Things are a whole lot more complicated than that. First of all, you refuse to admit the positive effects of the corporate control you so disdain. Thanks to AOL, 20 million people are online. Thanks to Microsoft, lots of confused non-techies are able to use these machines we take for granted. Thanks to WalMart, people have access to more and cheaper products.
How you can claim this is not capitalism is beyond me. With the exception of monopolistic behavior (the integrated-browswer debate is not worth getting into here), each of these companies is behaving as capitalist firms should - by offering products and services that consumers are drawn to.
What's more, it's ridiculous to cast corporations as an Evil Empire trying to crush the plucky, charming geeks who can see how "culture" is changing around them. Even as the Net lets people express themselves more individually, it also spreads a common culture, full of common language and terms and beliefs which can themselves become tyrannical. Before writing "Geeks," you should have sat down and read some Alexis de Tocqueville.
7.
I disagree here again. Technology is extraordinarily powerful, and right now, it is shaping the law - not the other way around. (And if you believe Lawrence Lessig, in many ways, the technology is the law.) I expect that trend will continue for several decades.
8.
First of all, to claim that "corporatism versus individualism" is the "primary political struggle" of the next century demonstrates as much a sense of history as the people who called the O.J. Simpson trial the "trial of the century." Life always ends up amazingly unlike what we had supposed.
Second, again, you are unwilling to see political activism by geeks because you are defining "geeks" circularly - as those who are not politically active. There are many people, including many people here in Washington, D.C., who share the political and technological views of geeks, and are fighting every day to prevent new dumb laws from being passed. Most people are not politically conscious - not just geeks - and that's a wonderful thing. It's a sign of our freedom and safety. The places where political cognizance is a necessary good are places like Chechnya or Somalia or Cuba or China, where a lack of political sense can land you in jail.
A. Keiper
The Center for the Study of Technology and Society [tecsoc.org]

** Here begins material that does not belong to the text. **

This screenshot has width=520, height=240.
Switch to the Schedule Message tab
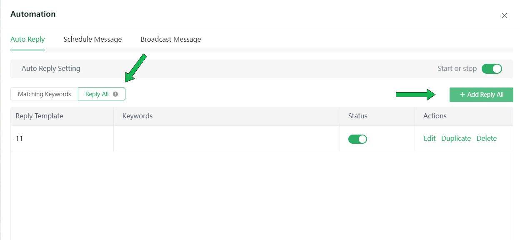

The law moves slow, the world moves fast (Score:5)
Besides, EVEN IF it can be fairly maintained that digital music is a first amendment issue, don't forget that the actual rights to the music are owned by record companies, rendering it more a commerce and copyright issue if the courts so decide.( This wouldn't be the first time an anti-free-speech law went on the books in the US, either (1798, repeatedly in the 1890s and during the Red Scare)).
And that's another problem-- the fact that these new laws, CDA, UCITA, DMCA, span so many legal categories, makes them hard to grok fully, much less fight. Your average legislature hasn't the time to parse 80 pages of text when they have 800 bills on the docket and an expert testimony in front of them that says it's okay. Of course that testimony was written by. . .
2) Do you know where staffers from Capitol Hill go when they burn out?? Across the Potomac to the Northern VA/Maryland tech corridor, where they get jobs as "legislative consultants." That's fancy talk for lobbyists. The tech companies are not stupid, they're mining the very source for legislative talent. See # 1 above, and marvel at the collusion going down.